• [Recorded information]
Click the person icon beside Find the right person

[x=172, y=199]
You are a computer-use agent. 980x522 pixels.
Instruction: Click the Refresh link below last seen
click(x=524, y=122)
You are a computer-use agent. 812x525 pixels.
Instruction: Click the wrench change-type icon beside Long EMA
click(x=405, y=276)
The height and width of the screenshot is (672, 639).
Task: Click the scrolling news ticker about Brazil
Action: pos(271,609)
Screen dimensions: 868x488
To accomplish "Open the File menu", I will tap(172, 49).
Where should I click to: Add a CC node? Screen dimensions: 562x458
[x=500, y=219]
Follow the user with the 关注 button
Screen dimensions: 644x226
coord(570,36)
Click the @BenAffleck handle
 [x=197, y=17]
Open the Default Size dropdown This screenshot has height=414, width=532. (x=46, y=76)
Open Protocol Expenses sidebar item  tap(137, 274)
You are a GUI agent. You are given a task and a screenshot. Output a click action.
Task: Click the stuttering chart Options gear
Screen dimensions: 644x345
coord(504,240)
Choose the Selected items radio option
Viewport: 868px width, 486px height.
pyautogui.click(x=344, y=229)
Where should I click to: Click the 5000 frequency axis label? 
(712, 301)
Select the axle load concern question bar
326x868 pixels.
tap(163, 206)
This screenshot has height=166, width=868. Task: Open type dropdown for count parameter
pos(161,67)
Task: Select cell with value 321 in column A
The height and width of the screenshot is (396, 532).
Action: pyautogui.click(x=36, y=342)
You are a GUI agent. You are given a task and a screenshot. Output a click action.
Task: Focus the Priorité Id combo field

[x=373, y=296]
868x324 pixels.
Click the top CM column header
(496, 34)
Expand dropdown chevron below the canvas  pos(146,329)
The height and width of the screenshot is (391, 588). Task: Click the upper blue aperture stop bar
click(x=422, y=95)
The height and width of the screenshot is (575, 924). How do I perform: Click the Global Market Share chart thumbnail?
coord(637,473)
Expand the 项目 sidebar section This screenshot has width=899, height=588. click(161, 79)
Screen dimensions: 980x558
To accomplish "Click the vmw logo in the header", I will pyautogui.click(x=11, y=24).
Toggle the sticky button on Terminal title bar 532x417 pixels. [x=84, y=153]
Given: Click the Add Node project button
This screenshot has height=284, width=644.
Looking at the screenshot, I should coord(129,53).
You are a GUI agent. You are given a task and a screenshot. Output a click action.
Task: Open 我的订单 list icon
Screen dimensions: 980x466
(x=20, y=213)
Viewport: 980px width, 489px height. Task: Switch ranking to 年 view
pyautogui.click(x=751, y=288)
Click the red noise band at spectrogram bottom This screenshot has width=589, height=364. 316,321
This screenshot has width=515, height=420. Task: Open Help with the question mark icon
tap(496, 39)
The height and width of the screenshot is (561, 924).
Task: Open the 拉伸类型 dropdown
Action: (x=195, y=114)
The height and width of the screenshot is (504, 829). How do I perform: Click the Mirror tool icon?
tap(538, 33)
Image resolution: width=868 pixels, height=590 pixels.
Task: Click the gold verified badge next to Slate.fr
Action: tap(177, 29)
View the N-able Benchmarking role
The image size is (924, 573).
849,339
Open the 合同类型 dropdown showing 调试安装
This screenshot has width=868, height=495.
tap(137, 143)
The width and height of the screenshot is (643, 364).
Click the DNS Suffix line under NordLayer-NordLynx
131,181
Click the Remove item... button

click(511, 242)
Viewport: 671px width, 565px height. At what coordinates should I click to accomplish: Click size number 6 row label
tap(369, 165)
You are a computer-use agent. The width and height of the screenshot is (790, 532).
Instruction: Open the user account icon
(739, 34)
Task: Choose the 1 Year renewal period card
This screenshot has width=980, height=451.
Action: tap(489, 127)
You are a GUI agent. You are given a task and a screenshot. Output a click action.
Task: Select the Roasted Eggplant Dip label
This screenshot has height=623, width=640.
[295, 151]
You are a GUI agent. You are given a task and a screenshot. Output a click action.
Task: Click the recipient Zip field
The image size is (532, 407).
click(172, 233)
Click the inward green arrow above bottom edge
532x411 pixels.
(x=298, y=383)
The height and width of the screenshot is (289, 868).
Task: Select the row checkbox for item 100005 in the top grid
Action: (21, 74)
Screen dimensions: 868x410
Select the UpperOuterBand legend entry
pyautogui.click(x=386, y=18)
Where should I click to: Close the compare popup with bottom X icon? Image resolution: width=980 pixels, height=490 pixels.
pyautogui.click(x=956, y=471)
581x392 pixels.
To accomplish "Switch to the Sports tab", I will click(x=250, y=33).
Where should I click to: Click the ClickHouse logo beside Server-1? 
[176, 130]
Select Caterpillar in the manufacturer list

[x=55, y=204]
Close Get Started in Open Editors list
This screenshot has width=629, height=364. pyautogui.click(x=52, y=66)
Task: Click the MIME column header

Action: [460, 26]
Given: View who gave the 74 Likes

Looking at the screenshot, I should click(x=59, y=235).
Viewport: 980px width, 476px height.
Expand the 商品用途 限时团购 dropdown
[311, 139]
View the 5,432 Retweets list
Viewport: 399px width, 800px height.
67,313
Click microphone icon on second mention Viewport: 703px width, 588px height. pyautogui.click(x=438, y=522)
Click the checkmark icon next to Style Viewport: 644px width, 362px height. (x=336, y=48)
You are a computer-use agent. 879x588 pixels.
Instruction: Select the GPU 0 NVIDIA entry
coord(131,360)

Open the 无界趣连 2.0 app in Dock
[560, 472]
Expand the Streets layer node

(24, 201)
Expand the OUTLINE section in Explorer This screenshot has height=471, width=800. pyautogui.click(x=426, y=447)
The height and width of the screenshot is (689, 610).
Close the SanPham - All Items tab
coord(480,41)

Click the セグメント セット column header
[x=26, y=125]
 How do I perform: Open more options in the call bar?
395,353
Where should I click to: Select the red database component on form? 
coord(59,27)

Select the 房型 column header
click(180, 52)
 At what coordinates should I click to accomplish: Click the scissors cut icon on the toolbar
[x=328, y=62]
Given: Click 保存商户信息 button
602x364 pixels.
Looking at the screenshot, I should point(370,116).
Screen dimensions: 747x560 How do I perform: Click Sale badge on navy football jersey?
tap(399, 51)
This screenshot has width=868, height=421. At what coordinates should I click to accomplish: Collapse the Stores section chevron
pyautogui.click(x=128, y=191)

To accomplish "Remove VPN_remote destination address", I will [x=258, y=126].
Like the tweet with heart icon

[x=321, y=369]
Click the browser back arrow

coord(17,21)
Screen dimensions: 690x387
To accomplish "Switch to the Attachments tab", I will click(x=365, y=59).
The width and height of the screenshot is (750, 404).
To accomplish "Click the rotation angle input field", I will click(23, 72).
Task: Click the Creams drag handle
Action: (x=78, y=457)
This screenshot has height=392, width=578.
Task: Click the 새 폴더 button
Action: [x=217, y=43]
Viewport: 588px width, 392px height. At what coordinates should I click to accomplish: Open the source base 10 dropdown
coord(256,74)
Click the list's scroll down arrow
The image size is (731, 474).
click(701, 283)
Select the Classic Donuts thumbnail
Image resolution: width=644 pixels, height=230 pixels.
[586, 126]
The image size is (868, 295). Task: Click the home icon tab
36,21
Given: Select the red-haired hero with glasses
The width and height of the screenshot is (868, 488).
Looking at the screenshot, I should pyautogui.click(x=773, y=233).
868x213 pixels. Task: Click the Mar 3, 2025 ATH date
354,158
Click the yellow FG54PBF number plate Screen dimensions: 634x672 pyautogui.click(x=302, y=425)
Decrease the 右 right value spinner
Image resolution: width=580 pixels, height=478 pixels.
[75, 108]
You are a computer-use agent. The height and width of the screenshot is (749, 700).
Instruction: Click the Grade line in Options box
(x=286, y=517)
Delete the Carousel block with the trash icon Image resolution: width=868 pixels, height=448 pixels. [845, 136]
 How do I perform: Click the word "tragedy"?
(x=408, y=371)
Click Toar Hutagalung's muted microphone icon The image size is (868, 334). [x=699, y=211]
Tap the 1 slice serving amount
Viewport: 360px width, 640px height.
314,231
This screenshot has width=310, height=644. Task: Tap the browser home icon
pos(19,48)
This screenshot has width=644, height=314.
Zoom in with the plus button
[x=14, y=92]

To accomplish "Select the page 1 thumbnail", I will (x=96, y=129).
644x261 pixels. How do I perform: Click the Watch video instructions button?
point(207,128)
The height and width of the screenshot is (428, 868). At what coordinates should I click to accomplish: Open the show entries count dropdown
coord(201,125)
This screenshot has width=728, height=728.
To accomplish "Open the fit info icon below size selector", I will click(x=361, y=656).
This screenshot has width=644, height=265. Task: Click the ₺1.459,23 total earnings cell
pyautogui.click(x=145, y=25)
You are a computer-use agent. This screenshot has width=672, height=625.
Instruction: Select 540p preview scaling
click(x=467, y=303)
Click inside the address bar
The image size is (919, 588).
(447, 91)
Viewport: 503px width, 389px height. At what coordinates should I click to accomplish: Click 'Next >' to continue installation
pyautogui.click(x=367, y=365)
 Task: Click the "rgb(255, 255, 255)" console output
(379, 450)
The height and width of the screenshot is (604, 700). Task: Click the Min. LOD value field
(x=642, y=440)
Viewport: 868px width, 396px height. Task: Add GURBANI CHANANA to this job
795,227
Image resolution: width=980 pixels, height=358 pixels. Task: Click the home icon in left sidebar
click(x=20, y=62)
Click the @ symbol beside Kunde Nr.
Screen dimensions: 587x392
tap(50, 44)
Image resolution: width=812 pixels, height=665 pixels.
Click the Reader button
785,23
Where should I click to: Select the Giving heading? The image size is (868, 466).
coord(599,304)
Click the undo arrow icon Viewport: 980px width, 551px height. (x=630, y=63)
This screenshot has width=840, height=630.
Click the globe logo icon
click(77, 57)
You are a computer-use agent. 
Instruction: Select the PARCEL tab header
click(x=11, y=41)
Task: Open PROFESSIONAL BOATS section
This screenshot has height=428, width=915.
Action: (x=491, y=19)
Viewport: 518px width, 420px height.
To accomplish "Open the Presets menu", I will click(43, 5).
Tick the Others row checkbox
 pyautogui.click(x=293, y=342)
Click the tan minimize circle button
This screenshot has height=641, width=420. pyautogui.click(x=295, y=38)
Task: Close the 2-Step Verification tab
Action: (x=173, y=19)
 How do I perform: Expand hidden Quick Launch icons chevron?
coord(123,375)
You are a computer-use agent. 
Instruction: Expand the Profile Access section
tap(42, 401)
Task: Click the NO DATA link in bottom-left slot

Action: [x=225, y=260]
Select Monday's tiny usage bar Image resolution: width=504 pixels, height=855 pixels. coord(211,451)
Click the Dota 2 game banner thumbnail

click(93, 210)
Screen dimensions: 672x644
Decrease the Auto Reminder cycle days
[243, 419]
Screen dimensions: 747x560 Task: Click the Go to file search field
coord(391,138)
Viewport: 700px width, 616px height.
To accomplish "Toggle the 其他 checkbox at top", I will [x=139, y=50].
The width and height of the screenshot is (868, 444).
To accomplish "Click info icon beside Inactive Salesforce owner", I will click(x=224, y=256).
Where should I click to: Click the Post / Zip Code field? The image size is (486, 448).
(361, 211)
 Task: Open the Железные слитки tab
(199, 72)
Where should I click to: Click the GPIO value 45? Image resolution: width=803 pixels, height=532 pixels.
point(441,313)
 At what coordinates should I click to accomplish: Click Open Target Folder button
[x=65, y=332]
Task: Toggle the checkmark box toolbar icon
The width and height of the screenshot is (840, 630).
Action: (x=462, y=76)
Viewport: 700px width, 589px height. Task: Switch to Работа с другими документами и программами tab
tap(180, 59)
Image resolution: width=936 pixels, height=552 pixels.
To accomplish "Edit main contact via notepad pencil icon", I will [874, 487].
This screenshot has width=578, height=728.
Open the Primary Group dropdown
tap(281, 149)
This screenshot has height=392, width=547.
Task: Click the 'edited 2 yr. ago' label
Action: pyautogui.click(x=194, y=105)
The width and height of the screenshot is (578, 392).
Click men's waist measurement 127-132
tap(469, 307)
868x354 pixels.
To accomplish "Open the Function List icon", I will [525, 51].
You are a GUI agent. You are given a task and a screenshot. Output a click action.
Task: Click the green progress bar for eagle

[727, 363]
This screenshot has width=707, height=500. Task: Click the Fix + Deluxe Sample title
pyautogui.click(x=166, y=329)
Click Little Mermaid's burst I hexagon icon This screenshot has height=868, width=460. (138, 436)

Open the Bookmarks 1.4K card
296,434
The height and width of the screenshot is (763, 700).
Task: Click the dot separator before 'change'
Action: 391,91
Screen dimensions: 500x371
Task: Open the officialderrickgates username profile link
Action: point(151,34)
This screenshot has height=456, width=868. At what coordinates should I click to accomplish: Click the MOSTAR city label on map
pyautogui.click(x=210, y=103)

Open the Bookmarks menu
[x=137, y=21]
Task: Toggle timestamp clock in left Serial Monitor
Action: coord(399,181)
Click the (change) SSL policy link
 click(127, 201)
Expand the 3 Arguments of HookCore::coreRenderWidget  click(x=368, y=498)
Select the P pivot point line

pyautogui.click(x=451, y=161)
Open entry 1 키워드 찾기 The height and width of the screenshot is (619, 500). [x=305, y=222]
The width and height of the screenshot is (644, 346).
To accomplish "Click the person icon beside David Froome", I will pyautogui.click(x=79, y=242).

• [Activity]
Please copy the lines in the records above between the one holding "This screenshot has width=644, height=265." and the one holding "Viewport: 518px width, 420px height.", inclusive, exactly and with no other line.

• [Result for this task]
This screenshot has width=644, height=265. Task: Click the ₺1.459,23 total earnings cell
pyautogui.click(x=145, y=25)
You are a computer-use agent. This screenshot has width=672, height=625.
Instruction: Select 540p preview scaling
click(x=467, y=303)
Click inside the address bar
The image size is (919, 588).
(447, 91)
Viewport: 503px width, 389px height. At what coordinates should I click to accomplish: Click 'Next >' to continue installation
pyautogui.click(x=367, y=365)
 Task: Click the "rgb(255, 255, 255)" console output
(379, 450)
The height and width of the screenshot is (604, 700). Task: Click the Min. LOD value field
(x=642, y=440)
Viewport: 868px width, 396px height. Task: Add GURBANI CHANANA to this job
795,227
Image resolution: width=980 pixels, height=358 pixels. Task: Click the home icon in left sidebar
click(x=20, y=62)
Click the @ symbol beside Kunde Nr.
Screen dimensions: 587x392
tap(50, 44)
Image resolution: width=812 pixels, height=665 pixels.
Click the Reader button
785,23
Where should I click to: Select the Giving heading? The image size is (868, 466).
coord(599,304)
Click the undo arrow icon Viewport: 980px width, 551px height. (x=630, y=63)
This screenshot has width=840, height=630.
Click the globe logo icon
click(77, 57)
You are a computer-use agent. 
Instruction: Select the PARCEL tab header
click(x=11, y=41)
Task: Open PROFESSIONAL BOATS section
This screenshot has height=428, width=915.
Action: (x=491, y=19)
Viewport: 518px width, 420px height.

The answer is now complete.